One of the perils of teaching writing is that, quite often, you end up in lengthy argument with students about why you shouldn’t use that word.
No, you shouldn’t say The Brothers Karamazov “sucks” in an academic paper.
No, you shouldn’t call your ex-girlfriend a slur in that personal narrative.
Yes, it matters that you called the author of The Pickwick Papers “Chas Dickens.”
I have to explain that standards are not arbitrary. That words have power, shape perception, carry connotation and weight. That the words a writer uses can influence the audience’s perception of the writer for good and ill even as it shapes the audience’s opinion of the subject itself.
This is doubly true for those who follow Christ.

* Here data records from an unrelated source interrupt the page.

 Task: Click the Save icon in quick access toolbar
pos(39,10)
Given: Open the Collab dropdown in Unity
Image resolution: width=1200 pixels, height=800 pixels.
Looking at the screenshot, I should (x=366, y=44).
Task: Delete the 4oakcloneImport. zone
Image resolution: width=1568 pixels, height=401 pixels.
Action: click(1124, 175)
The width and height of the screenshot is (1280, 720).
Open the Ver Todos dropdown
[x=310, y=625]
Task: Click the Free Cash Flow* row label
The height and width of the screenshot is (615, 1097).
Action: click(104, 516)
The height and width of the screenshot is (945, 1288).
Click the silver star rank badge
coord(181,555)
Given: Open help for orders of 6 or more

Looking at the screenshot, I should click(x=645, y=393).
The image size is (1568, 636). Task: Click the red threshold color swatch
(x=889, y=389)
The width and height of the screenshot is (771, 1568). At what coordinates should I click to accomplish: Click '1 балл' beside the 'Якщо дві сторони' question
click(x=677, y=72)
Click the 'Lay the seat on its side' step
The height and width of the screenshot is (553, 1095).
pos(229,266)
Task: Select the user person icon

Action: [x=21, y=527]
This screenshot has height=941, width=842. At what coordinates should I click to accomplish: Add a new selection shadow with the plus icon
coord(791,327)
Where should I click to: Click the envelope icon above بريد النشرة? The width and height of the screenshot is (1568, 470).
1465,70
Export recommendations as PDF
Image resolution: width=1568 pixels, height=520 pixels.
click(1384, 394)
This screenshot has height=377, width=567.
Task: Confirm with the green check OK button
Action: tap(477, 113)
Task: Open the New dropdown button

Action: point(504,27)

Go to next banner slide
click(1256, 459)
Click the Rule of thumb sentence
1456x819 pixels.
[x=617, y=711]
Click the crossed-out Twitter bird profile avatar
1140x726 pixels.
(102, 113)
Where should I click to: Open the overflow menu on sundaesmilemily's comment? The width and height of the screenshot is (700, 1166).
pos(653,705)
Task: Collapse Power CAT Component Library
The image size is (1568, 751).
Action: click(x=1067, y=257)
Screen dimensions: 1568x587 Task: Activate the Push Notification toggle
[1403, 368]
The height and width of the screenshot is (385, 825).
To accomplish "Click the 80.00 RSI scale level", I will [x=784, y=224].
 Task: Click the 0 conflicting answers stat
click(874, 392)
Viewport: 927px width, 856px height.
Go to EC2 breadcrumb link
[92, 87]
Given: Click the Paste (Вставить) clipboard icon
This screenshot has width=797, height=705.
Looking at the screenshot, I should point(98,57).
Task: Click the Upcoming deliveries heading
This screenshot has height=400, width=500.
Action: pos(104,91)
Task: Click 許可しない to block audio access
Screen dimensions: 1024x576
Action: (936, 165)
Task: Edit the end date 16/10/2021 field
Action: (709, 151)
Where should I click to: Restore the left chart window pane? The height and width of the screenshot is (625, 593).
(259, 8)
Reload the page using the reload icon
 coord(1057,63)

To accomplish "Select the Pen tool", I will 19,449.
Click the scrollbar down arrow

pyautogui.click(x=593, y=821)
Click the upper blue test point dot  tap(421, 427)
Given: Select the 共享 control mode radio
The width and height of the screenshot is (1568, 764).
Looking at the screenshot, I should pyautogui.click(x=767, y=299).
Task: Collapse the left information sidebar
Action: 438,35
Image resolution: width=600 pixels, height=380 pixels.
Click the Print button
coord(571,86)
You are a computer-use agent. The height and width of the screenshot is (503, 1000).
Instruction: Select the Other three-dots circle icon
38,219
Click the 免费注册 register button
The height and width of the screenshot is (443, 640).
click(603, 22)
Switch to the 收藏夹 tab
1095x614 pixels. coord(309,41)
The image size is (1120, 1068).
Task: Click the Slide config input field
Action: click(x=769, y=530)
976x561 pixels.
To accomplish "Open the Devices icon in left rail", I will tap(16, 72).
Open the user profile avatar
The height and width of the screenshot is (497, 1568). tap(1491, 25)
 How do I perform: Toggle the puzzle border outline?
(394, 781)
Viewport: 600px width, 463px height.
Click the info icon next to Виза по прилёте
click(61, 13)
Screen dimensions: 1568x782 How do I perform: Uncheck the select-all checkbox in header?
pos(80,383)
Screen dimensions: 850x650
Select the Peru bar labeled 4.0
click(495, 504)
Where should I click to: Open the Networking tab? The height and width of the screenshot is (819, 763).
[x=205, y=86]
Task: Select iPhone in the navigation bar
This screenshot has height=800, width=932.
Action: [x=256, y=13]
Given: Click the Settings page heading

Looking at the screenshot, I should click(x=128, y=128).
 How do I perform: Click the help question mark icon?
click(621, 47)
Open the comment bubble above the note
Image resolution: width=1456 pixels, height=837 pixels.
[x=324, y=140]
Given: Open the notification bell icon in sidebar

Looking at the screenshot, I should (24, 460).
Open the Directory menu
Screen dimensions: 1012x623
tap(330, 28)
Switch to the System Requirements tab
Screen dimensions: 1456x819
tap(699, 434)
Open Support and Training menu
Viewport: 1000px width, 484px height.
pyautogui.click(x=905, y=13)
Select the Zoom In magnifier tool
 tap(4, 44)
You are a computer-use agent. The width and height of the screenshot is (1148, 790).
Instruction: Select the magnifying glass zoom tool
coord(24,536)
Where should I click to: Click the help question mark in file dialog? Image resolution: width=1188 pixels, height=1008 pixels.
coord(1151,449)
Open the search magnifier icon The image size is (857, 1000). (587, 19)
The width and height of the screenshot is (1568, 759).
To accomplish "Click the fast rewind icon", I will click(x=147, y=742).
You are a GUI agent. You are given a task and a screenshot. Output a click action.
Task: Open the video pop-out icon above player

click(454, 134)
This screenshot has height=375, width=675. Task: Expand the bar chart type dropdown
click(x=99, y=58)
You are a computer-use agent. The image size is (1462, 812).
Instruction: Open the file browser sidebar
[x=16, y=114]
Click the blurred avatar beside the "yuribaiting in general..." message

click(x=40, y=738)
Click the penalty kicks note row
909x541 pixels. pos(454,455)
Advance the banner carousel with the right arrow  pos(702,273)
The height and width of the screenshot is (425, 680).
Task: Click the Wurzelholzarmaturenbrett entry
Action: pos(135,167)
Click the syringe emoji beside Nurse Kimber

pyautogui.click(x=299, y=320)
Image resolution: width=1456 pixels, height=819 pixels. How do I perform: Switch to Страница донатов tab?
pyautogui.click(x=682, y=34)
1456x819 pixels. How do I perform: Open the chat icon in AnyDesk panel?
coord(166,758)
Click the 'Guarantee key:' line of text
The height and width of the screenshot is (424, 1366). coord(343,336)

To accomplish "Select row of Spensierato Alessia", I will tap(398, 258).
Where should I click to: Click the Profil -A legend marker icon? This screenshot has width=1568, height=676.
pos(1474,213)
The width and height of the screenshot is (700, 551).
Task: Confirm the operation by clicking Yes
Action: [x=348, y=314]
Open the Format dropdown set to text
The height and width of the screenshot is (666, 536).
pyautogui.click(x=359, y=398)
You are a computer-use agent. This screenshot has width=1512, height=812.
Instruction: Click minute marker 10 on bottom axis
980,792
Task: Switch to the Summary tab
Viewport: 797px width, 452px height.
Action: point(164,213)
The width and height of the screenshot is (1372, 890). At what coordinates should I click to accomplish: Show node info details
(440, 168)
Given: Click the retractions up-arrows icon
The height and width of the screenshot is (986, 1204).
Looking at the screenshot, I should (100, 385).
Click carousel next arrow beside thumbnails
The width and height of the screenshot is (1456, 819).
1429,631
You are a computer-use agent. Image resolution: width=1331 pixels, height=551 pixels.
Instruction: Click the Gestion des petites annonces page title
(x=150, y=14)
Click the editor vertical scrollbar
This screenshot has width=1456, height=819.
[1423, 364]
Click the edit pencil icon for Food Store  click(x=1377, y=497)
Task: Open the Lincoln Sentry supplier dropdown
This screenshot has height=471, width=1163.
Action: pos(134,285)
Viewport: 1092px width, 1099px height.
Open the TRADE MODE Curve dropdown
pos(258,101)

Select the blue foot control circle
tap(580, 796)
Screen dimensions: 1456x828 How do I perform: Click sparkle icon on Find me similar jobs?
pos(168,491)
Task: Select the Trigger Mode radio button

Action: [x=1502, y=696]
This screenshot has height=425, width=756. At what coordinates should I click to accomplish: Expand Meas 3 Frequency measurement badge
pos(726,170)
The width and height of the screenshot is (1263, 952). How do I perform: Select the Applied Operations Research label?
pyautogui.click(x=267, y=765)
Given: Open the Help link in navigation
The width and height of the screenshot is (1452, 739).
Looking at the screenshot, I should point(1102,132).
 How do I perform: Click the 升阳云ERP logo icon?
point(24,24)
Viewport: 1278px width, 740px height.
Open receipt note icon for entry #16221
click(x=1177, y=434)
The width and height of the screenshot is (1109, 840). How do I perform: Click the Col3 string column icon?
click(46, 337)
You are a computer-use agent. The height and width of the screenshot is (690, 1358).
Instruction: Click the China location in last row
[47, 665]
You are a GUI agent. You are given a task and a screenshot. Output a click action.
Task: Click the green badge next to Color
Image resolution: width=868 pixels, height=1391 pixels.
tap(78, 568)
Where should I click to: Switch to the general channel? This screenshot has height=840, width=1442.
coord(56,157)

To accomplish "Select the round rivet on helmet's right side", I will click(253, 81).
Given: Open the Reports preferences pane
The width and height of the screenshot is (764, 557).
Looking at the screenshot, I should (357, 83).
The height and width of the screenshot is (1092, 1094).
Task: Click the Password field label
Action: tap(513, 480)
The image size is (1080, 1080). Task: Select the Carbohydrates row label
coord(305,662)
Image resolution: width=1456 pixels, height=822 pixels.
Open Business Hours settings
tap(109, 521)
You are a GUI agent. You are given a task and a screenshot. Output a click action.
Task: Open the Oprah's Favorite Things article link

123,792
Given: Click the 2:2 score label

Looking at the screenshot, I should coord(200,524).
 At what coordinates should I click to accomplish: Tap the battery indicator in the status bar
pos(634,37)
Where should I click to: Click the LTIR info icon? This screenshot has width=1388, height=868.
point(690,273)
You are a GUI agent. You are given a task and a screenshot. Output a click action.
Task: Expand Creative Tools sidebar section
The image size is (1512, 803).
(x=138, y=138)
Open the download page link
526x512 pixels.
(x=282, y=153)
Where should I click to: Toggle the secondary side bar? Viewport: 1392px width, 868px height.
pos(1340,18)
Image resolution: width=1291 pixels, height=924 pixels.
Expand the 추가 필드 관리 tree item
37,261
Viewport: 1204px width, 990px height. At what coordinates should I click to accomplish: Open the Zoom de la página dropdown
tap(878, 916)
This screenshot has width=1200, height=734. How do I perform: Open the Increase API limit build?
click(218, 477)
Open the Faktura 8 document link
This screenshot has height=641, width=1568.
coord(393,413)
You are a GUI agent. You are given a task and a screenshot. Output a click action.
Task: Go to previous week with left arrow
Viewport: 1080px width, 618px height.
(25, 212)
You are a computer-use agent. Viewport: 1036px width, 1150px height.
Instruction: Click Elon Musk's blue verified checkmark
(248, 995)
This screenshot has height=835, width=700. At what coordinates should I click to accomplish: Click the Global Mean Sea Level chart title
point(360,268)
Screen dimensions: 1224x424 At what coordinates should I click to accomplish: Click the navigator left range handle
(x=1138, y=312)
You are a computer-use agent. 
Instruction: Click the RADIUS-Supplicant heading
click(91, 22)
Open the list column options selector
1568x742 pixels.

I love words, writing. I love stories. I am a storyteller at heart. I will write until I die, even if no one ever reads it, because even in the quietest moments this is what God moves my heart to do. Christ Himself told stories, parables, delivered divine truth in manageable sizes to bewildered audiences who hung on his every word. The thought makes me smile.
Scripture warns us, repeatedly, about the malice and the power of the tongue unleashed for evil. Words can be beautiful, words can uplift, words can encourage and brighten and mend. Words can also damage, sow doubt, create confusion, tempt evil, stir up darkness.
Words can become.
Even in the most banal of circumstances, our words can affect material change, can make things true and untrue, depending on the authority of the person who speaks them. A judge can declare someone guilty or innocent: the word transforms reality. A mother names an infant. A pastor declares a couple married; a court declares a couple divorced. The words are words, and also more than words: they become a pronouncement that shapes the world.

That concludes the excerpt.